Ci sono volute molte ore per estrarre corpi e sopravvissuti da sotto le macerie, indice della distruttività delle armi impiegate nell’attacco.
La Direzione dell’Ospedale di Talbiseh,
2015/10/01”

Membri della Protezione Civile vicino a un sito colpito da bombardamenti russi su Ehsim, a sud di Idlib, 3/10/2015.
Credit to: Reuters, Khalil Ashawi.

Come avevamo visto, anche la Protezione Civile Siriana ha denunciato di essere stata colpita da strike russi, così come la SAMS e Physicians for Human Rights.

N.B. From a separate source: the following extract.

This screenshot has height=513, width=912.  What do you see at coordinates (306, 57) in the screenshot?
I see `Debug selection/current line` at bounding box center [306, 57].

Syria Deeply ha raccolto le voci di alcuni residenti di Talbiseh circa i bombardamenti russi che li hanno colpiti. Le potete leggere qui.

Idlib
A Idlib, Mohammad, un residente di Maarat al-Numan, colpita dalle bombe russe, ha dichiarato senza mezzi termini: “La gente sa ora che si tratta di una guerra contro i siriani”. Un altro residente di Idlib sostiene:

“La gente è arrabbiata e ribolle. Alcuni hanno paura perché gli aerei russi sono più potenti, distruttivi e moderni, ma la maggior parte è rassegnata a Dio, come se fossero immuni dopo l’allenamento sotto gli aerei siriani. Si sono acclimatati ai bombardamenti.”

Un uomo ispeziona un sito colpito da attacchi aerei russi nei pressi di un campo per sfollati alla periferia di Al-Ghadfa, nella campagna a sud di Idlib, 3 ottobre 2015.
Credit to : Reuters, Khalil Ashawi.

Per vedere come hanno reagito gli abitanti di Kafranbel, una delle cittadine colpite nella provinia di Idlib, si rimanda ai loro colorati banner e vignette. Questo video invece mostra una protesta a Idlib contro l’intervento russo.

E i curdi? Hanno accolto bene l’intervento russo, forse perchè il Cremlino ha più volte dichiarato il suo sostegno alle forze curde, uniche a sua detta, insieme all’esercito siriano, impegnate a combattere efficacemente ISIS. I curdi siriani dell’YPG hanno già chiesto alla Russia armi e un coordinamento anti-ISIS e anti-Nusra.

Le reazioni dei siriani sono prevedibilmente discordanti e la questione centrale rimane quella legata all’identificazione dei terroristi. Per i sostenitori del governo siriano tra cui i suoi alleati russi e iraniani, tutti coloro che si oppongono ad Assad, siano essi militari o civili, sono da considerarsi terroristi. Ecco perchè la Russia sta concentrando i suoi bombardamenti su aree sotto il controllo dell’opposizione, seppur densamente popolate: la minaccia più imminente per Assad sono proprio le fazioni dell’opposizione che premono sulla sua enclave costiera, come avevamo visto qui.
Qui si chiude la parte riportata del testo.